*** SUPPLIED RECORDS ***

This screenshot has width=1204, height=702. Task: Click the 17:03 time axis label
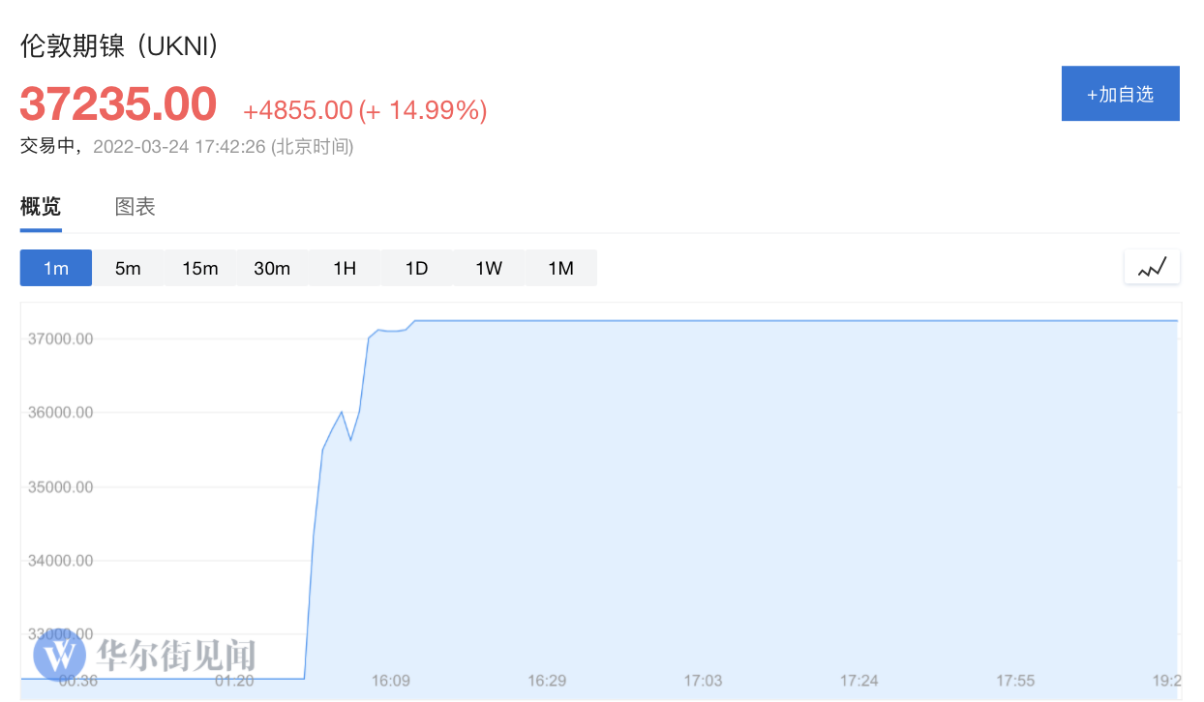coord(703,681)
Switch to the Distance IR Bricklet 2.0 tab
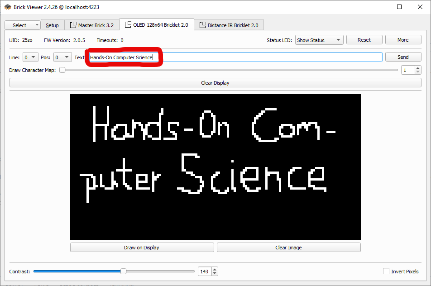This screenshot has height=286, width=431. [232, 25]
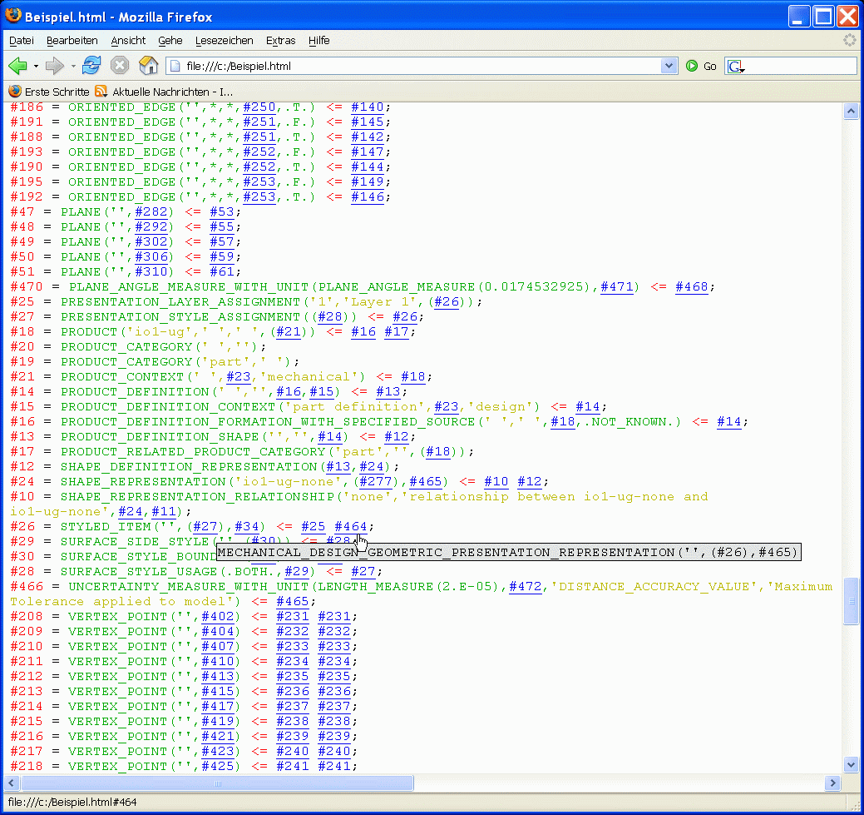Viewport: 864px width, 815px height.
Task: Open the Aktuelle Nachrichten feed bookmark
Action: click(165, 92)
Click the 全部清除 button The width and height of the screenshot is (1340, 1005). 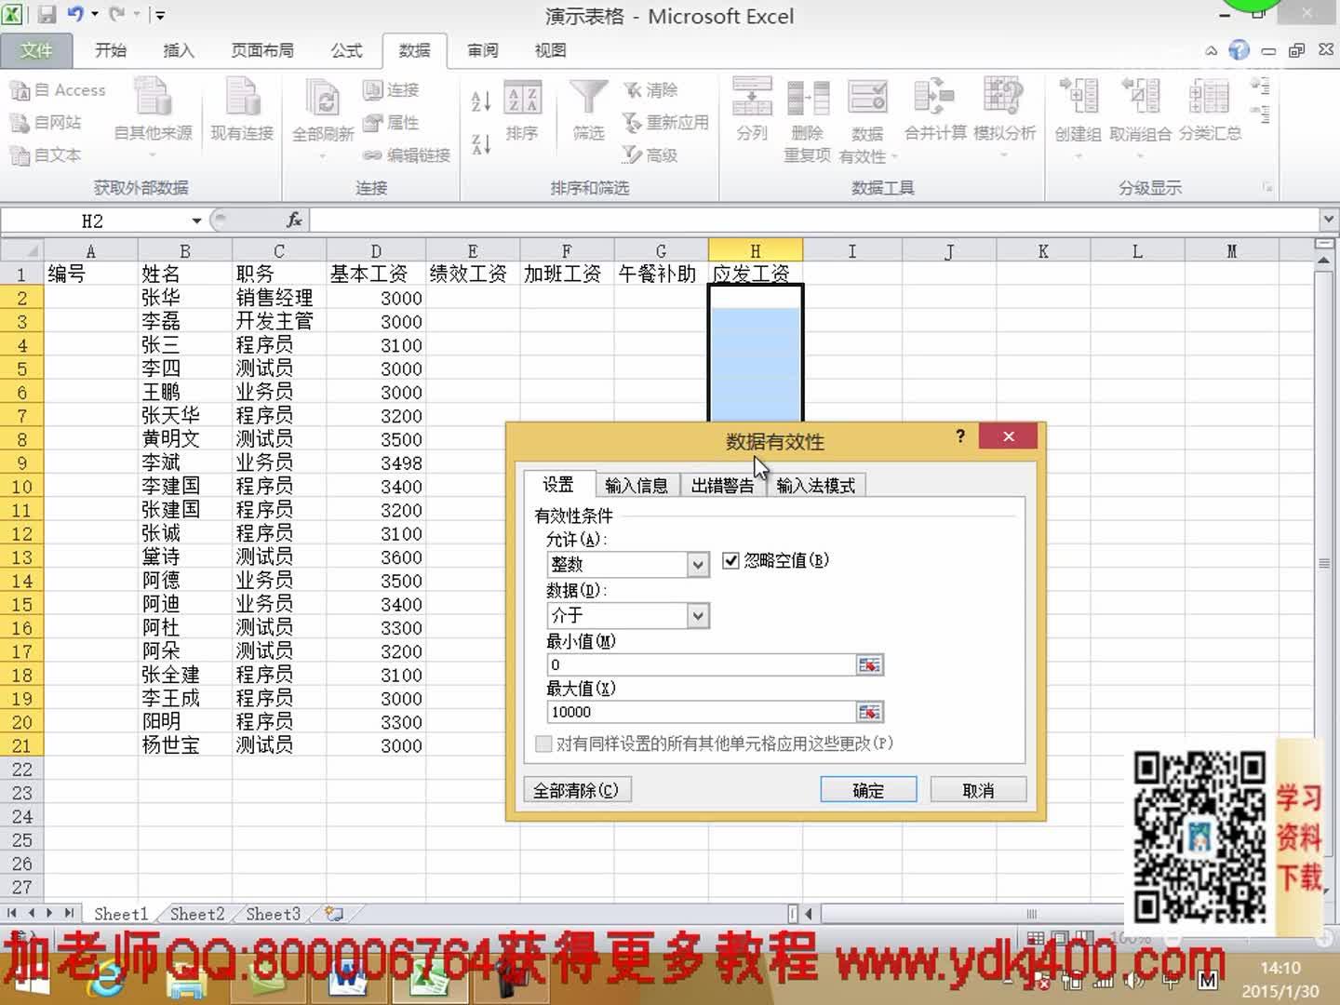[x=576, y=790]
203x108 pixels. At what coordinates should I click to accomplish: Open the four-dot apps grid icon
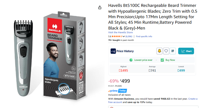pyautogui.click(x=173, y=51)
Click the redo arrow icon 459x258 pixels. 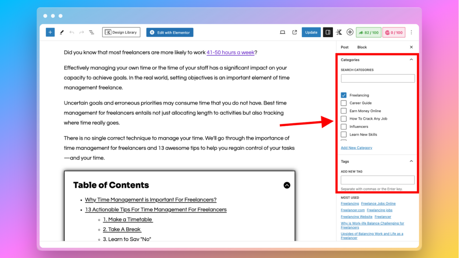pyautogui.click(x=81, y=32)
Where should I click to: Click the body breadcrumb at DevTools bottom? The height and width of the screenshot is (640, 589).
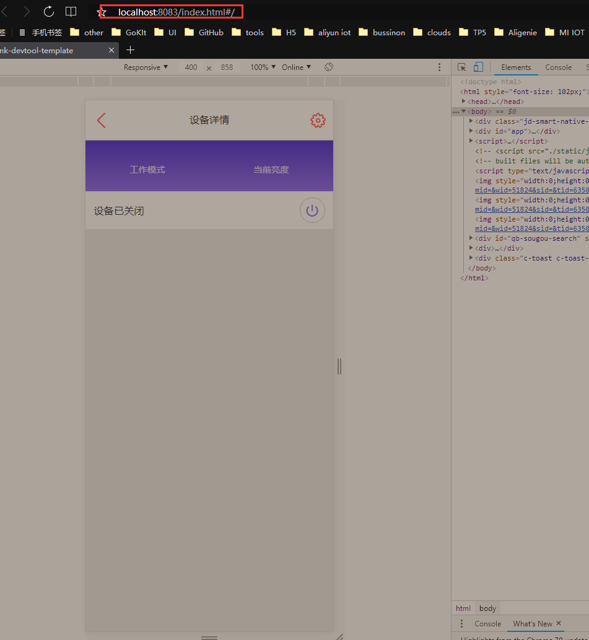[x=487, y=608]
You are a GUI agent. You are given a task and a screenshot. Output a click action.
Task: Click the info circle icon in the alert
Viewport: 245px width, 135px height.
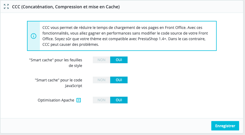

*** End of SUPPLIED RECORDS ***

• PROBLEM REQUIREMENTS: Please write out the lines above exactly, from the one that contains "Where should I" through the final line, and include none of the pictures.

• RESULT OF THIS EXERCISE:
Where should I click to: Click the body breadcrumb at DevTools bottom? The height and width of the screenshot is (640, 589).
[x=487, y=608]
You are a GUI agent. You are given a task and a screenshot. Output a click action.
Task: Click the info circle icon in the alert
Viewport: 245px width, 135px height.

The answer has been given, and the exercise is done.